Transcribe exactly, and without pictures, the lines from the one that contains "This screenshot has" through the last line of the material.
──────────
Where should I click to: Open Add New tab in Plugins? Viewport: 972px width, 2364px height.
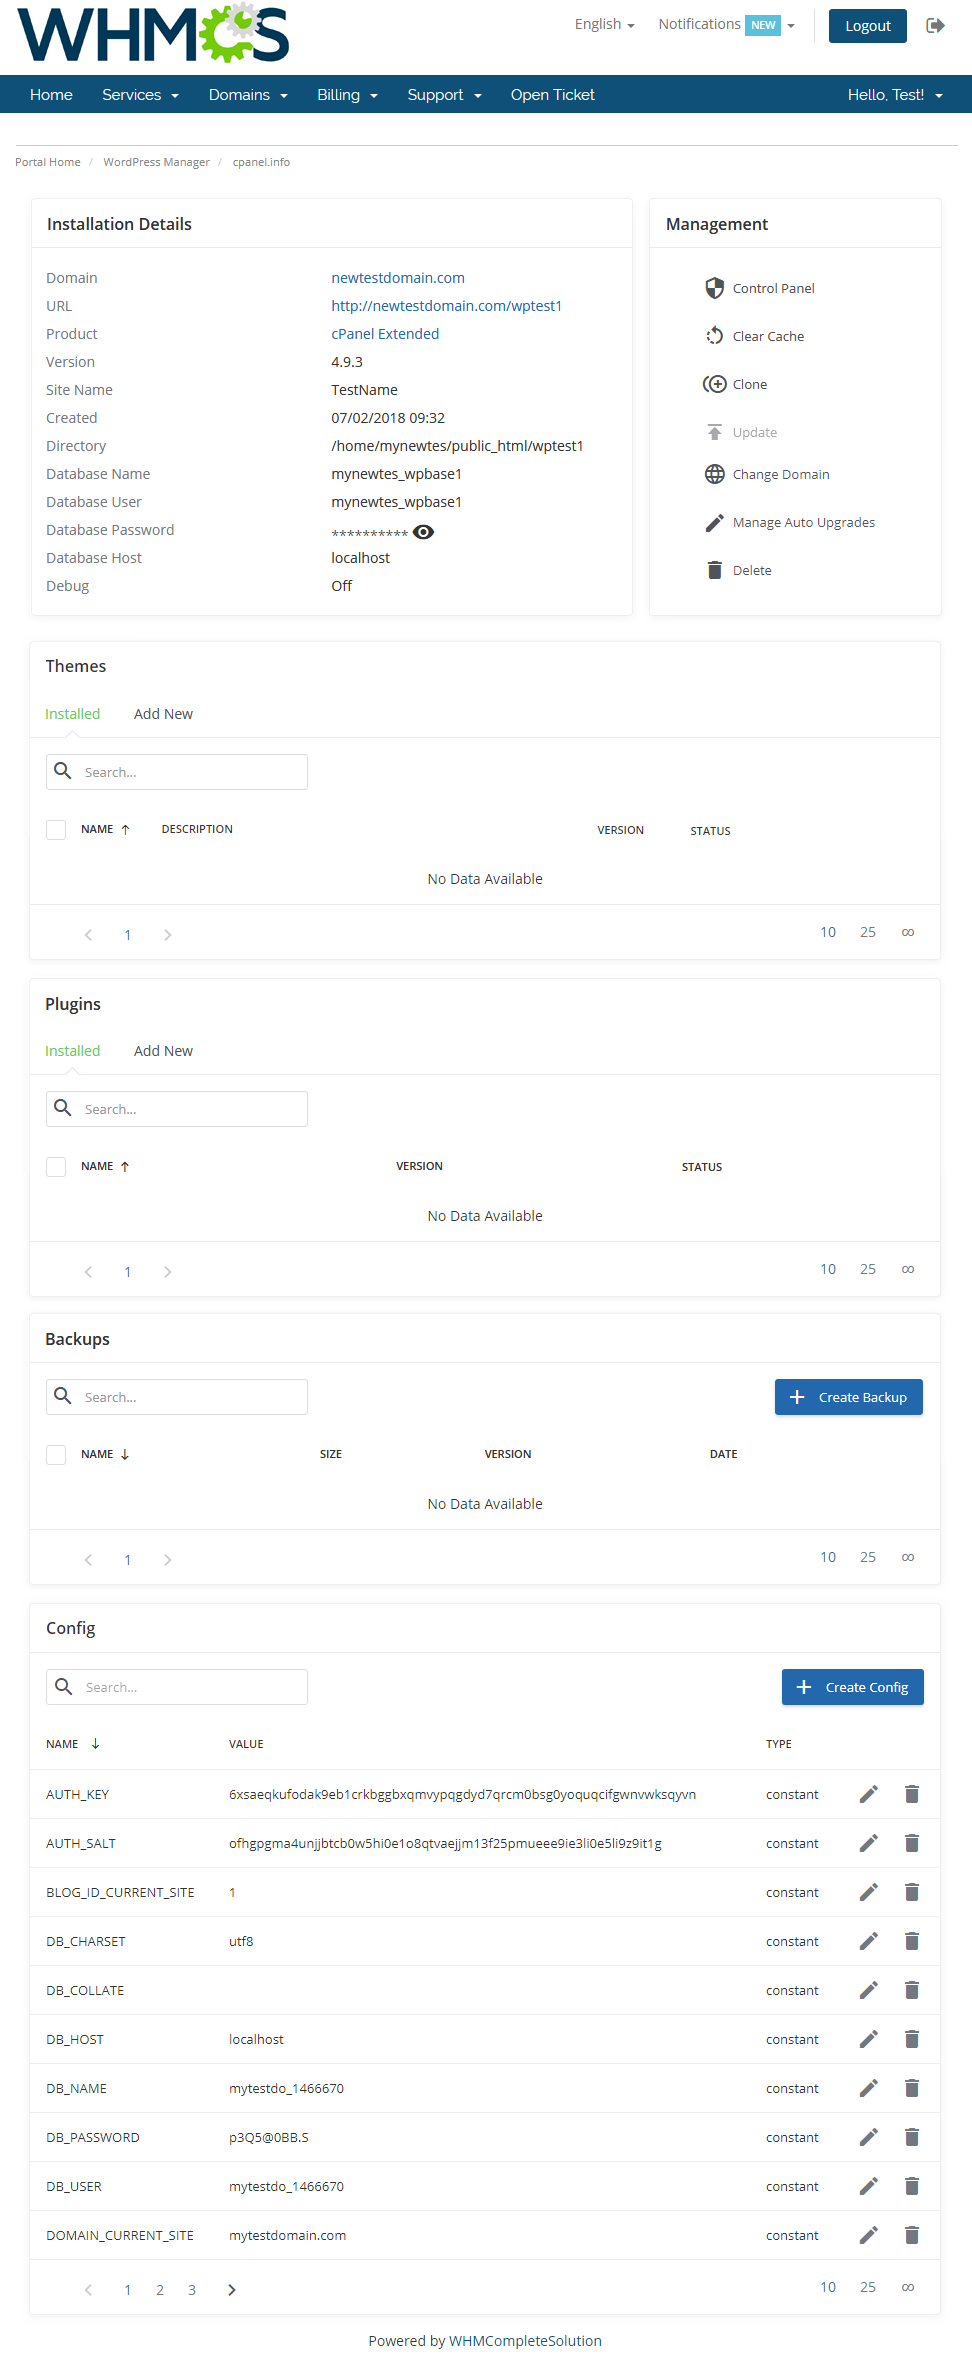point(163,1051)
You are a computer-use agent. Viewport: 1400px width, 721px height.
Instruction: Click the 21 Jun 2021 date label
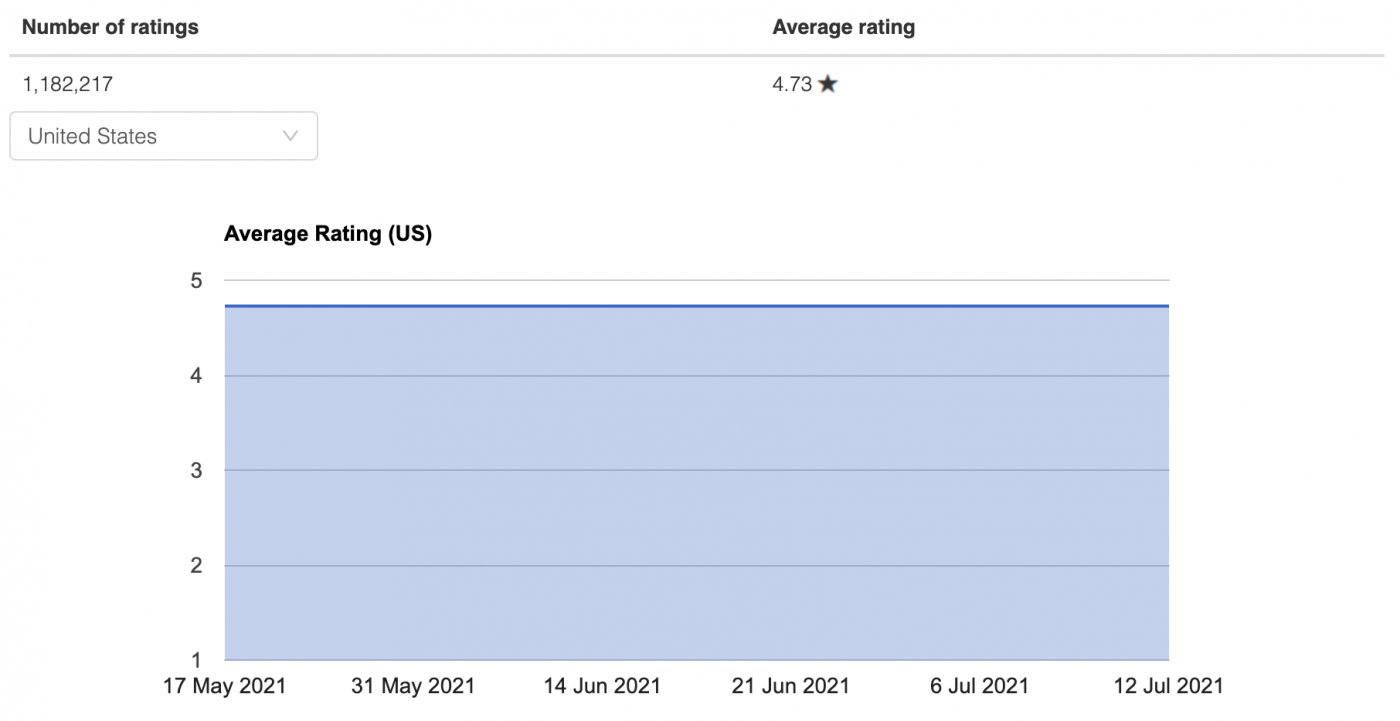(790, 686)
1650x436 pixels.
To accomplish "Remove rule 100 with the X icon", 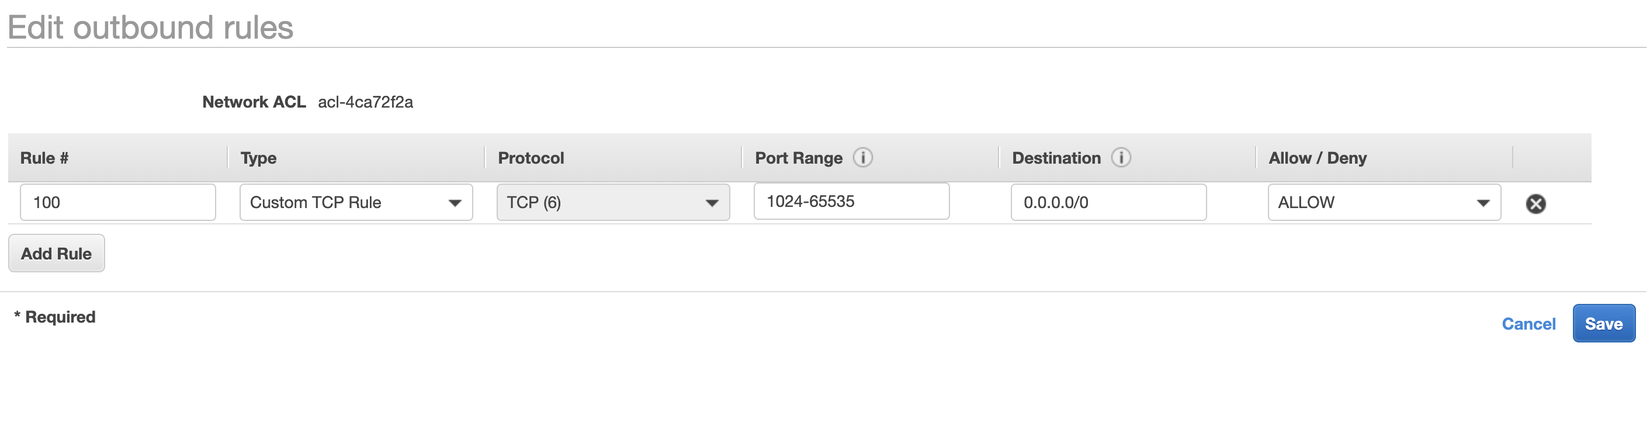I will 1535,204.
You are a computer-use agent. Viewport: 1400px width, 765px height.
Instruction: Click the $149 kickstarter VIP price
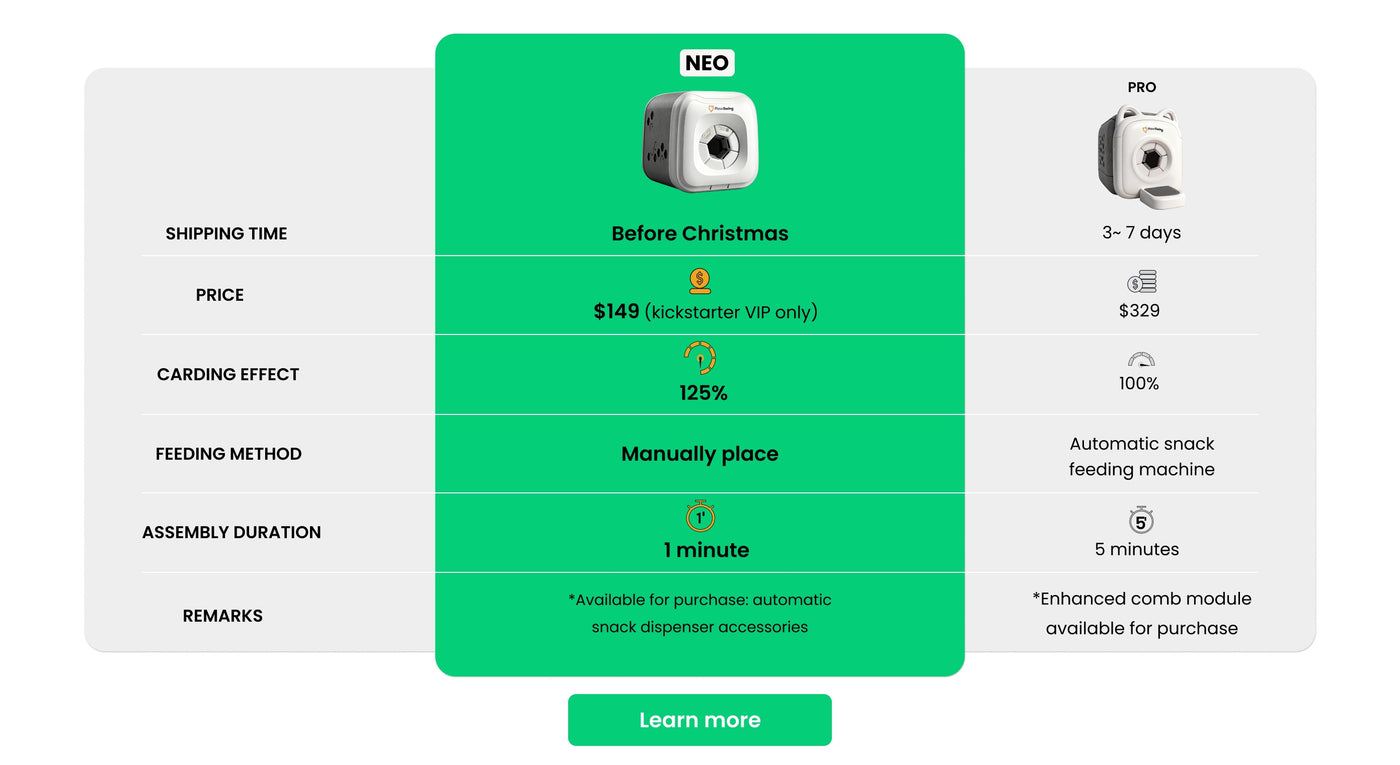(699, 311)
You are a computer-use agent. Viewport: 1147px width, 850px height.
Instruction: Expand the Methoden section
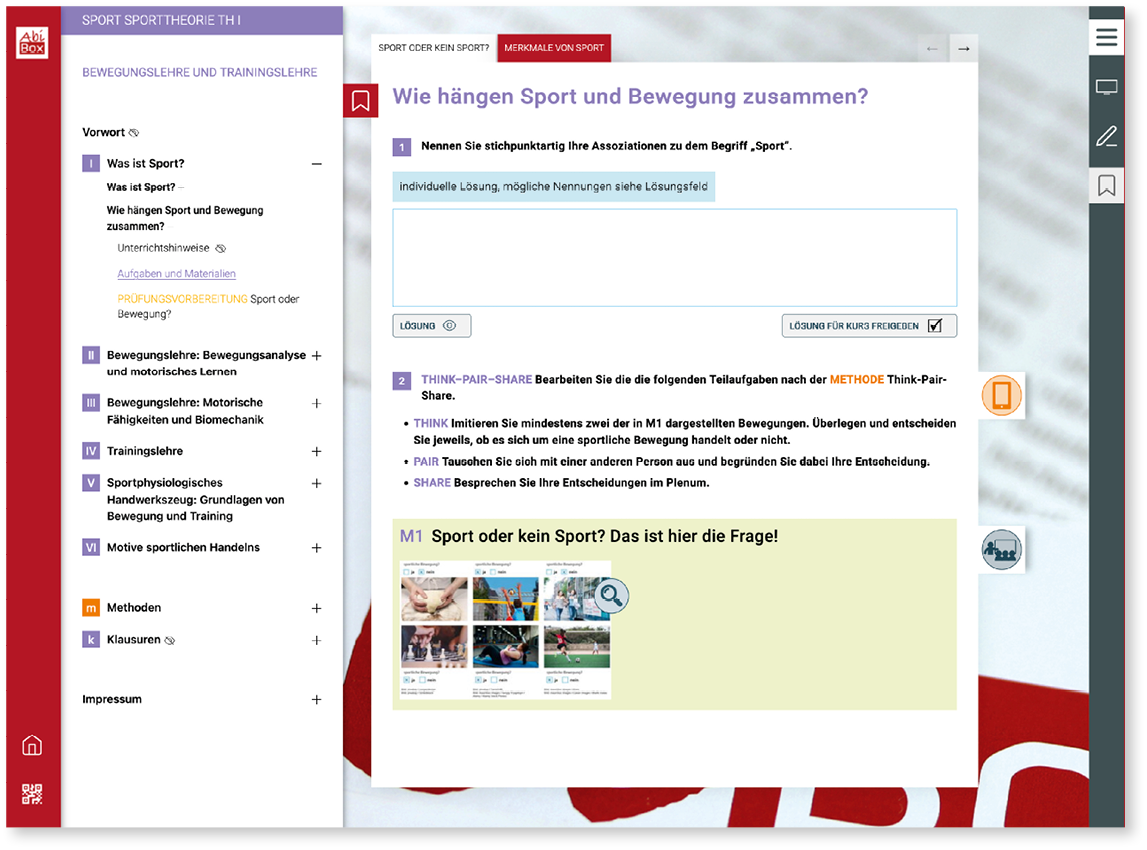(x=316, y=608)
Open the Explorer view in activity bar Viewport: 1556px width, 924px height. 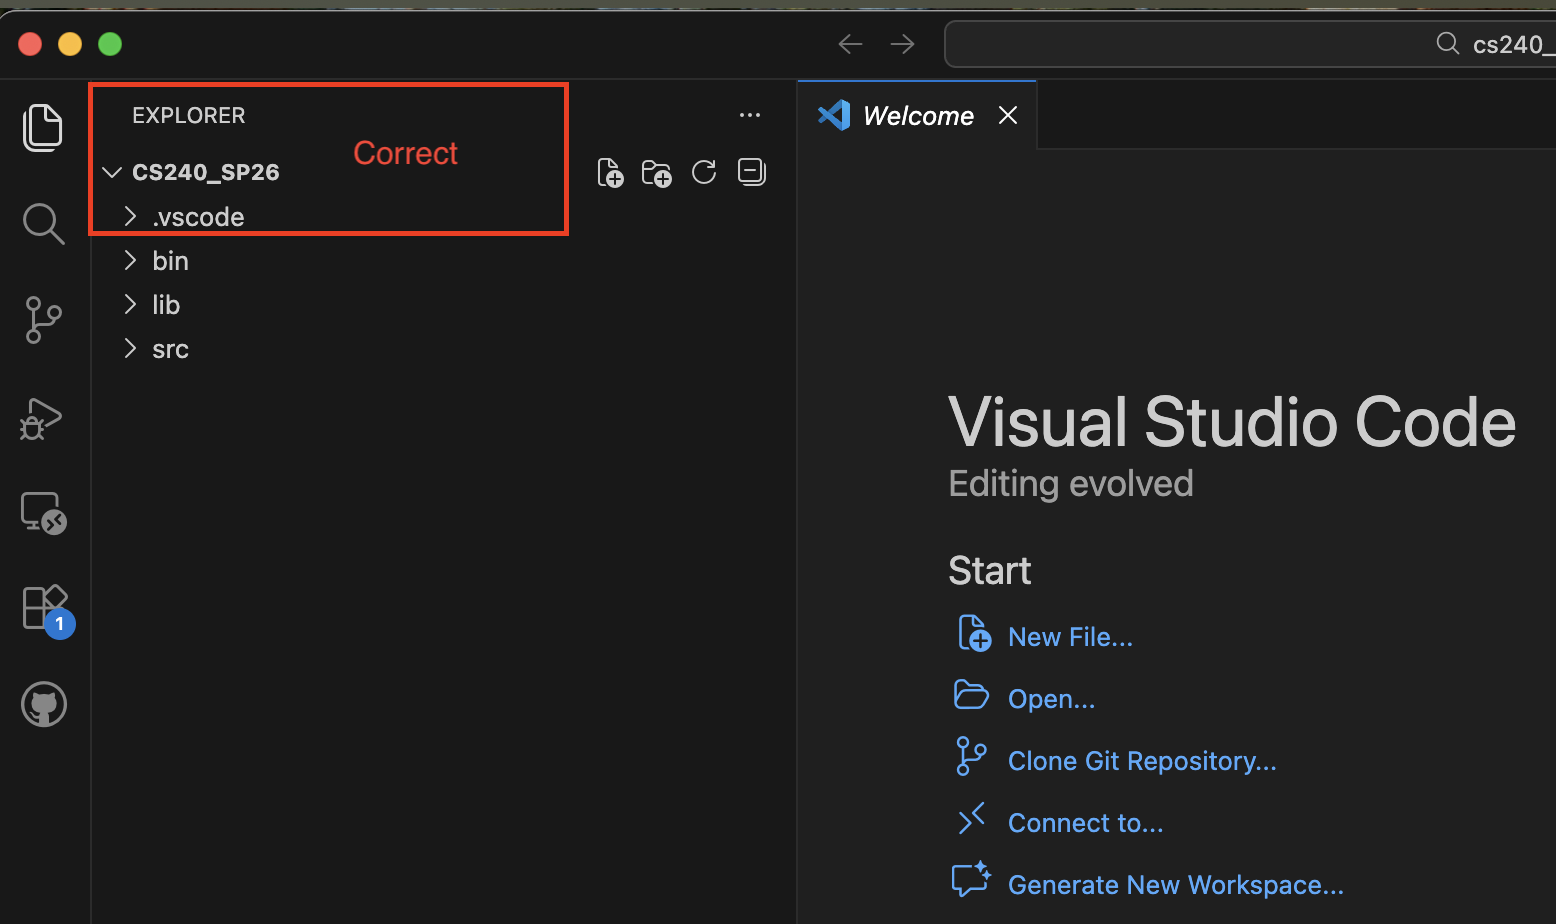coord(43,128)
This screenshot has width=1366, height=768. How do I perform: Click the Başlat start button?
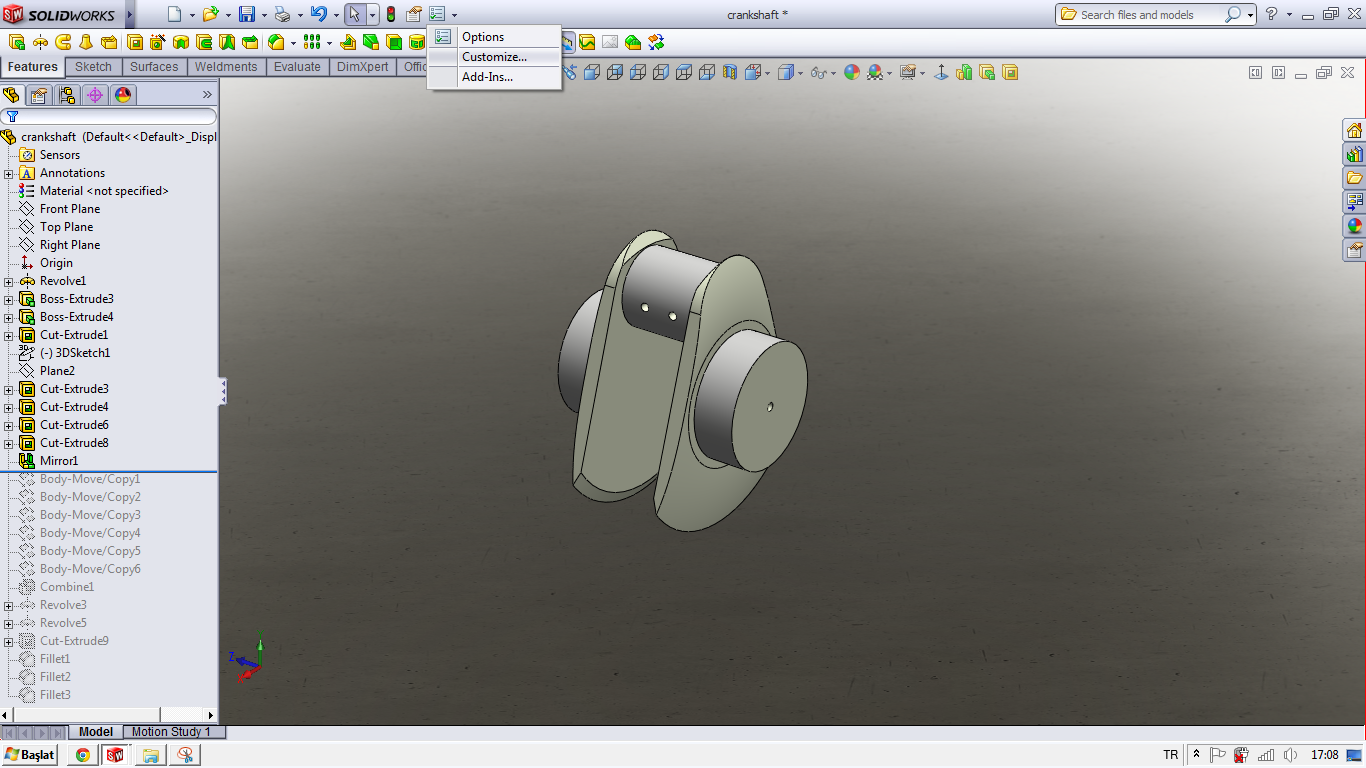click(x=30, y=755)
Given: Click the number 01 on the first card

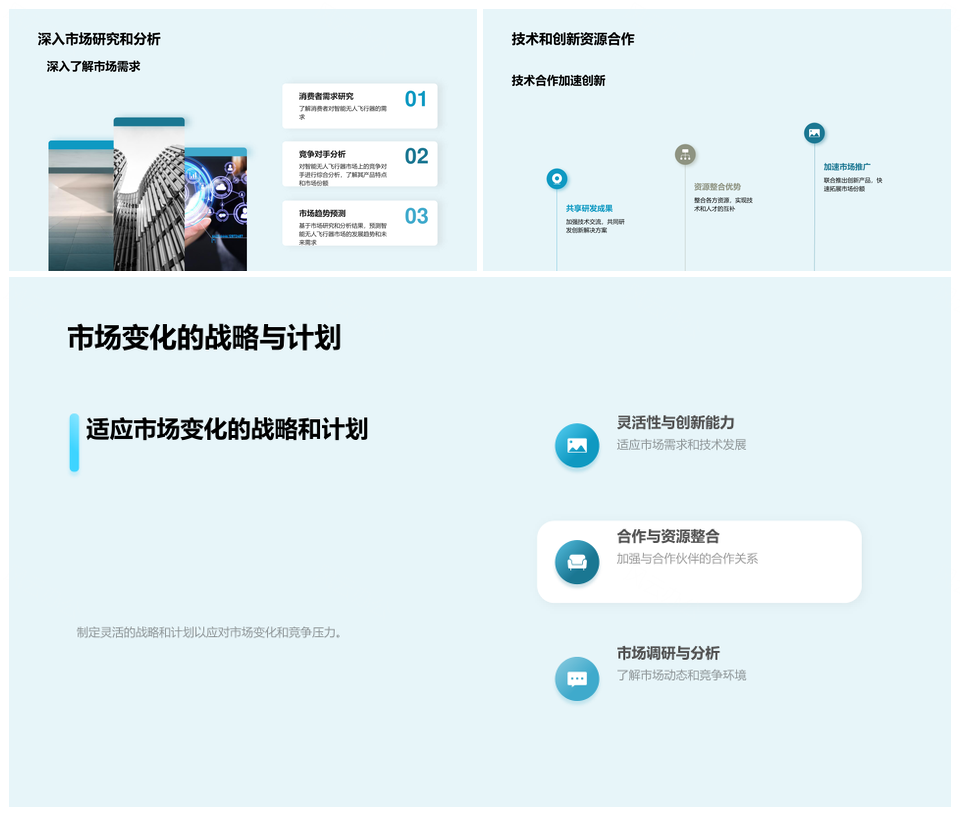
──────────
[Worked solution]
This screenshot has width=1366, height=768. How do I perform: Click the Başlat start button?
click(x=30, y=755)
Given: Click the number 01 on the first card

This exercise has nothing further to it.